As a refugee she plodded her way across the hodgepodge borsht-and-kasha dullness of Central Europe until she reached Berlin. Within a month she was again dressed as a girl, with identity papers proving the same, installed in a house on the exclusive Kürfurstendamm. She had attained not only her maturity, but her sexual destiny. There was no going back, because there was nothing and nowhere to go back to.
Frau Friska flipped a page of her ledger to the evening’s appointments. Much like her other boys, Suze’s name appeared twice: once for a seven o’clock appointment with the banker Kessell and then at ten for the counselor Waldmann. Friska doubted either of those respectable gentlemen would show; still, telephone calls had to be made canceling tonight’s and all future dates. Business was business and Friska was one to hold to proprieties. She studied a few of the Jewish-sounding names (who knew there were so many Jews if the Nazis hadn’t pointed it out?). Would the Nazis have already occupied the telephone company?

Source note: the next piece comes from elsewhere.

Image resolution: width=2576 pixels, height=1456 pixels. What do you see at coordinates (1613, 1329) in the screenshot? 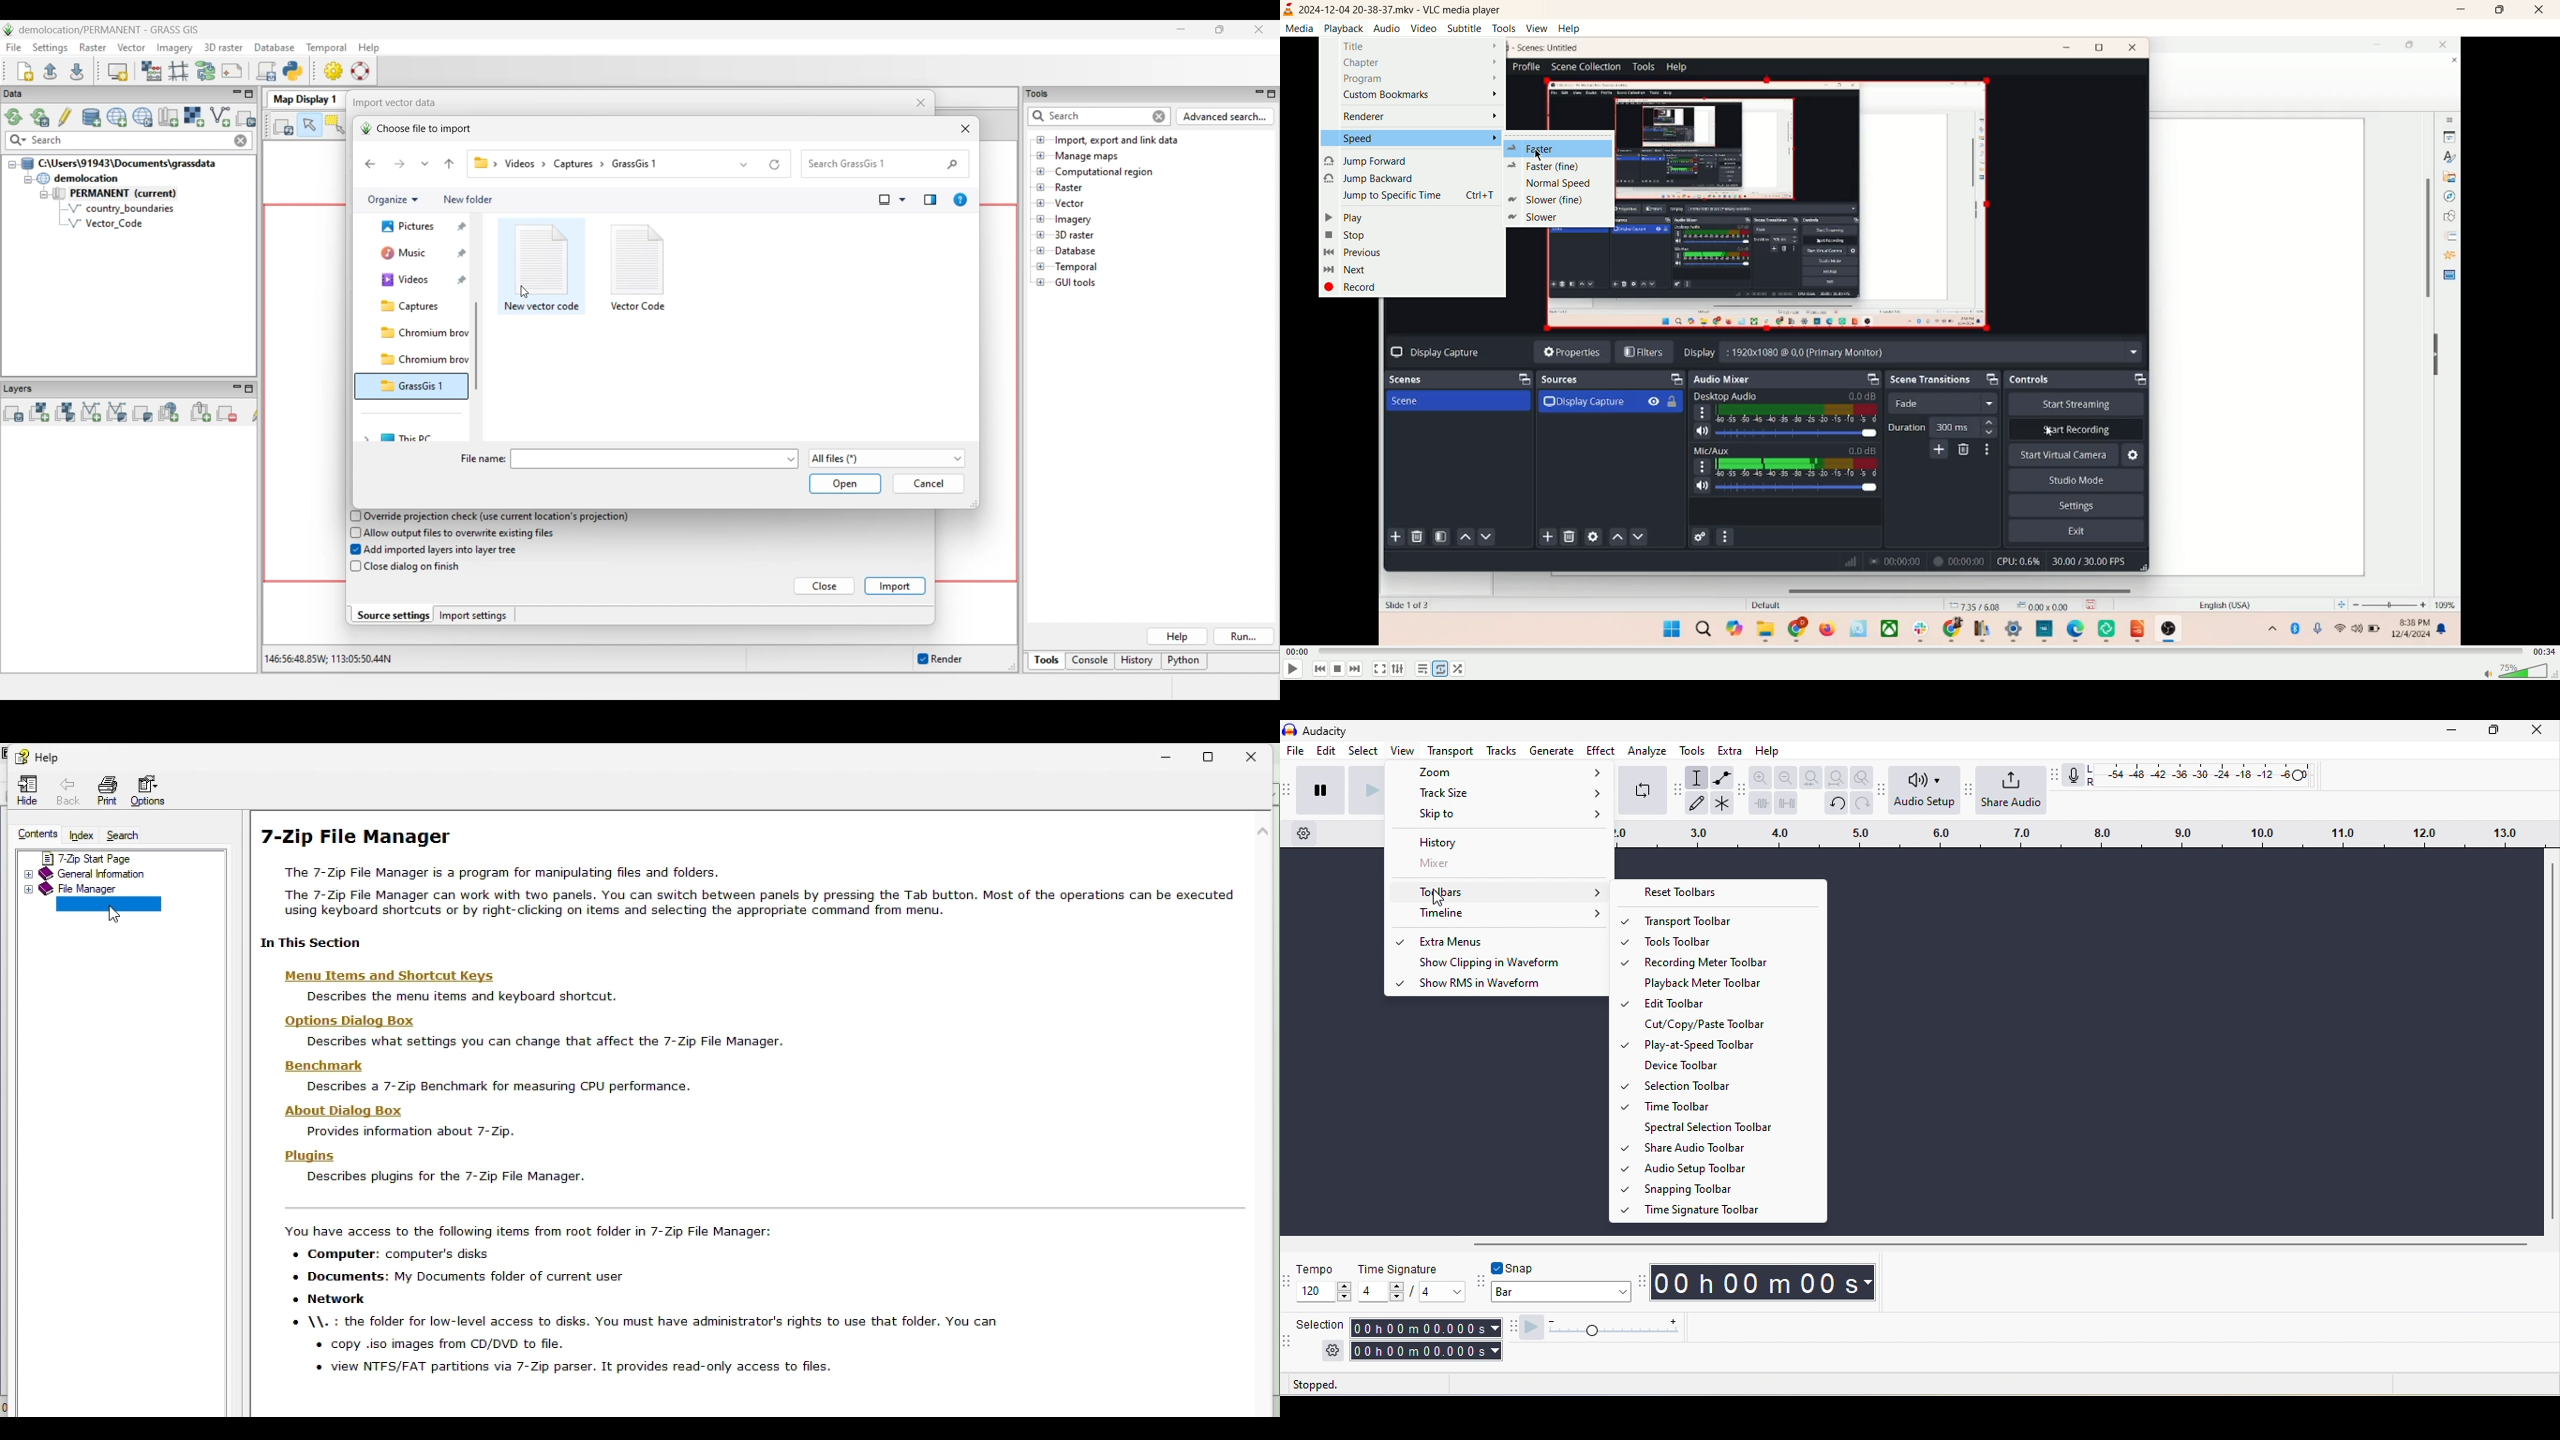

She reached for a city directory and heard the heavy thud of boots pounding down the stairs and across the lobby. Helmut was stepping behind the reception desk, his face red, his brow pursed, his breathing staccatoed. Wanda and her tits, Friska frowned, and moved her chair from her desk, certain the oil-dry wheel squeaks would draw him in. Helmut entered the office. Friska glanced at the bulge at the side of his crotch and pulled back her shoulders, her fabricated bosom rising slightly and puffing out at the front her blouse.
Helmut approached and stared at her breasts. Friska remained still; Helmut reached out and gently cupped a breast, his fingers slowly pulsing around the soft pliant cloth. Friska sighed, and Helmut leaned and pressed his crotch against her other breast. She regretted they weren’t as big or real as Wanda’s. Friska shut her eyes; Helmut ejaculated.